The common principle of a TSE safety study is to define the removal or inactivation capacity for TSE particles in individual process steps. This is done by spiking the relevant process intermediates with infectious TSE particles, followed by the determination of residual TSE particles after the defined process steps.
Evaluation of Virus/TSE Removal or Inactivation
A TCID50 assay or plaque assay can be used to determine the viral titer of the samples. The actual number of samples that should be analyzed depends on the process step itself and must be individually defined within each viral safety study. Alternative methods such as quantitative PCR (Q-PCR) may be employed to understand the mechanism of viral clearance in more detail.
To identify key steps of TSE removal or inactivation, the samples are analyzed using a western blot to detect the prion protein in its abnormal confirmation.

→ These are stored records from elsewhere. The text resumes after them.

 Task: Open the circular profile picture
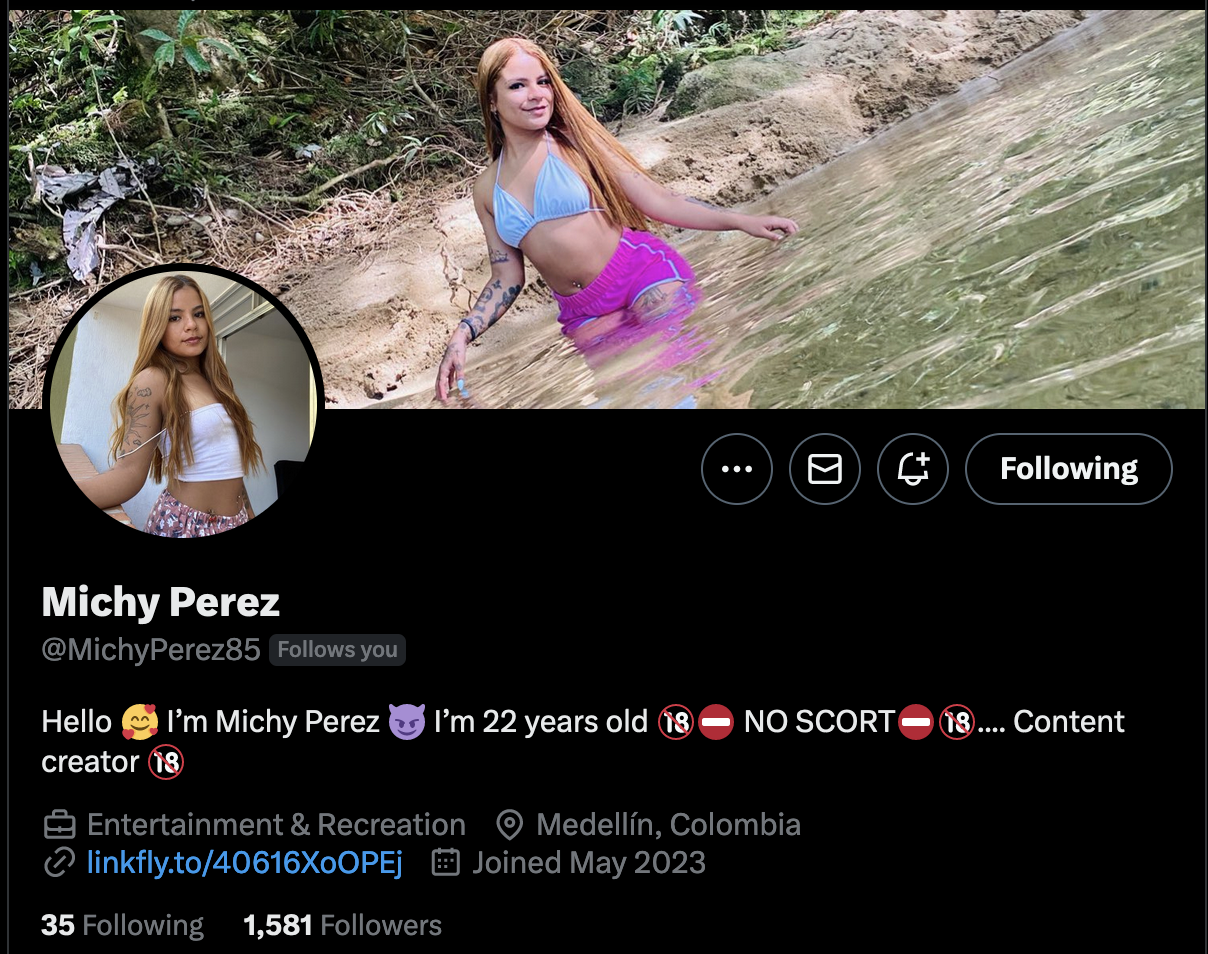(x=184, y=403)
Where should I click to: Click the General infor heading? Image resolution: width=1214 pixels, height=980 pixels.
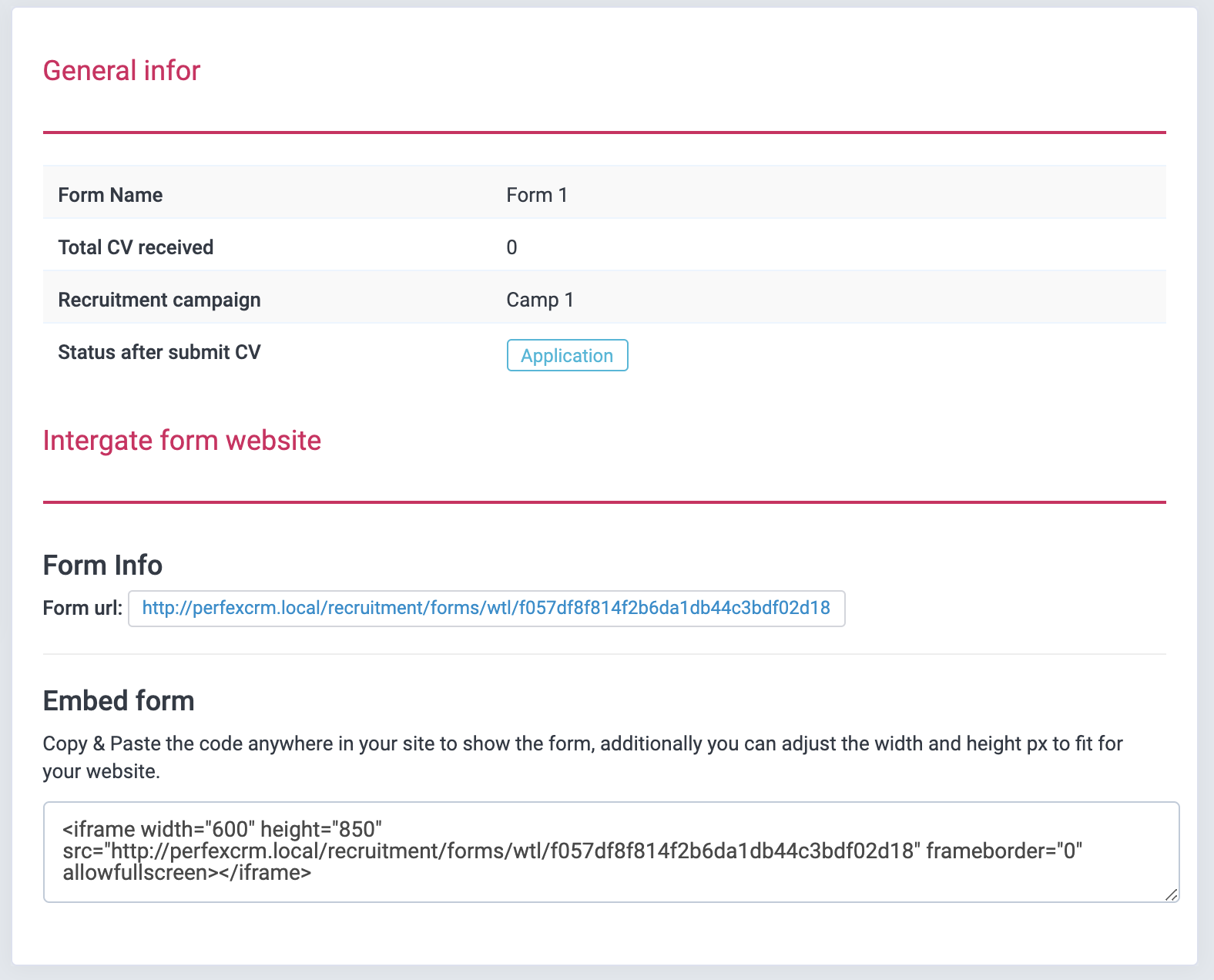click(122, 71)
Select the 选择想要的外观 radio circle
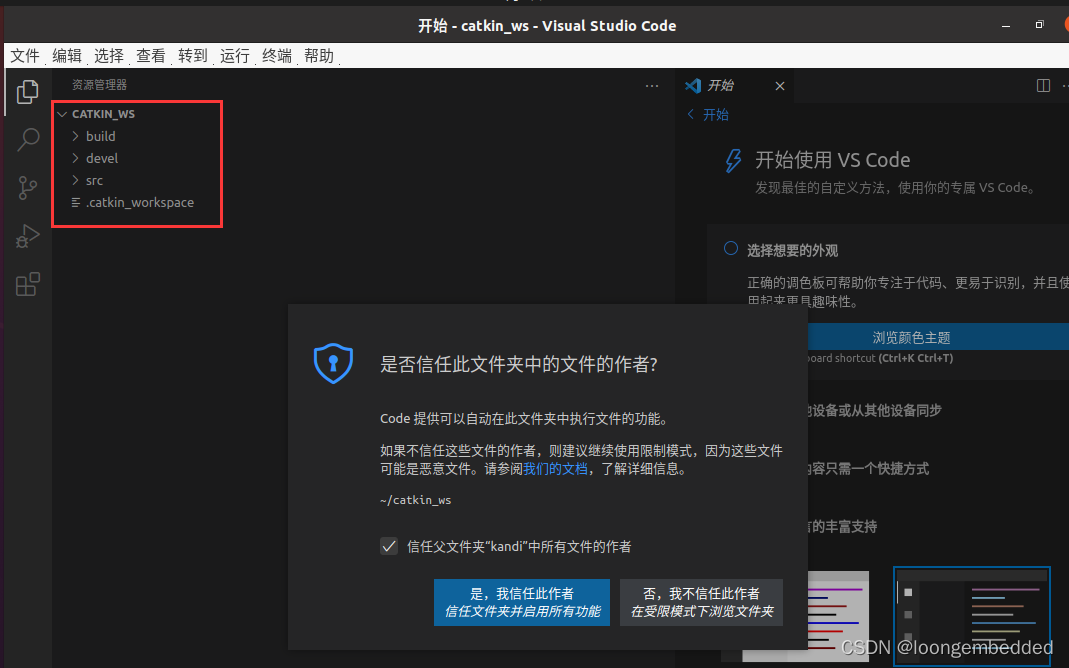The height and width of the screenshot is (668, 1069). point(733,250)
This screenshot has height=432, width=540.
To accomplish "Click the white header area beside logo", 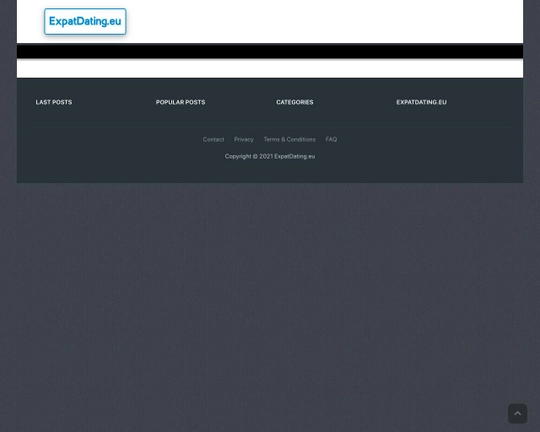I will pos(324,21).
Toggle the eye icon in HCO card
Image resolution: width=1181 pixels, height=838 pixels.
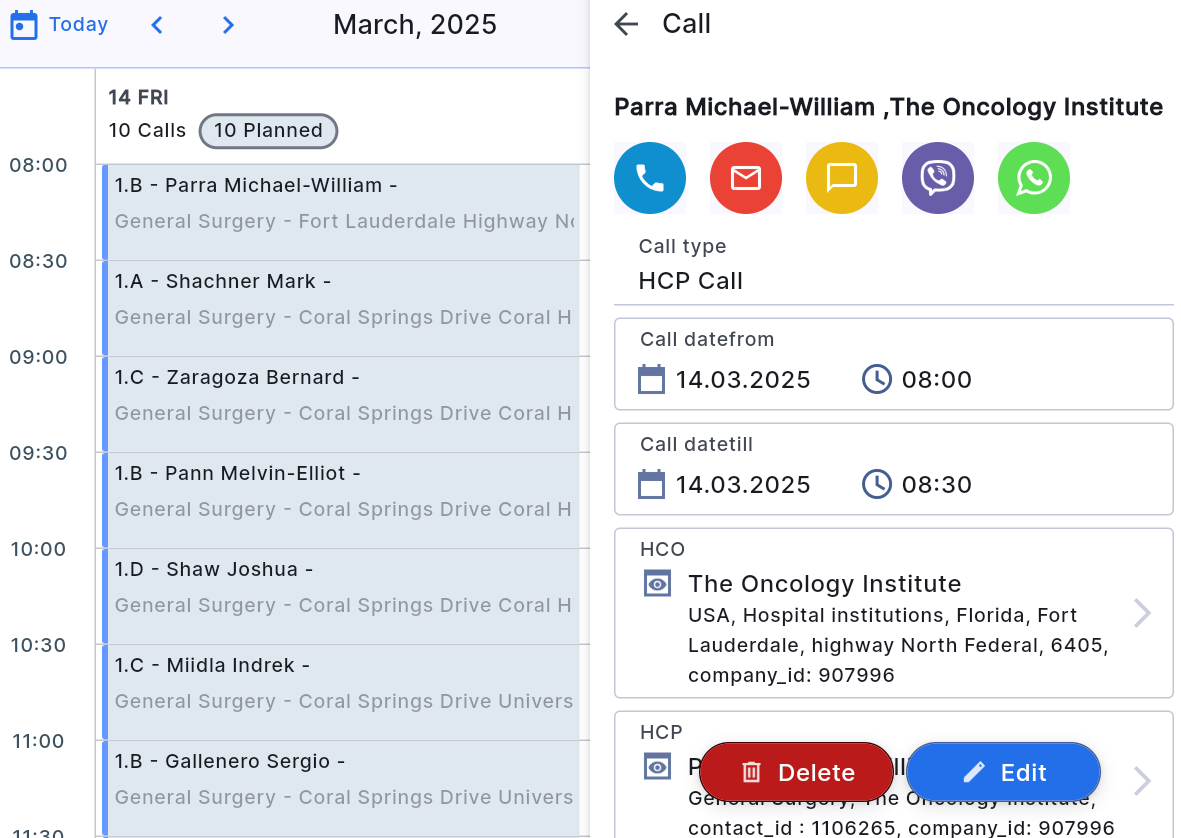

To identify key steps of virus removal or inactivation, we utilize the logarithmic reduction factor for each individual process step and virus. The actual number of samples that should be analyzed depends on the process step itself and must be individually defined within each viral safety study. Alternative methods such as Q-PCR may be used to understand the mechanism of viral clearance in more detail. For TSE removal or inactivation, the samples are analyzed using Western blot.
Summary
Viral and TSE safety studies are an essential part of a manufacturer’s program to ensure product safety. In conjunction with characterization of starting materials and a program of bulk and final product testing, a careful analysis of the capability of the manufacturing process to remove or inactivate a wide range of test viruses or TSE agents plays an important role in establishing the safety of biological products.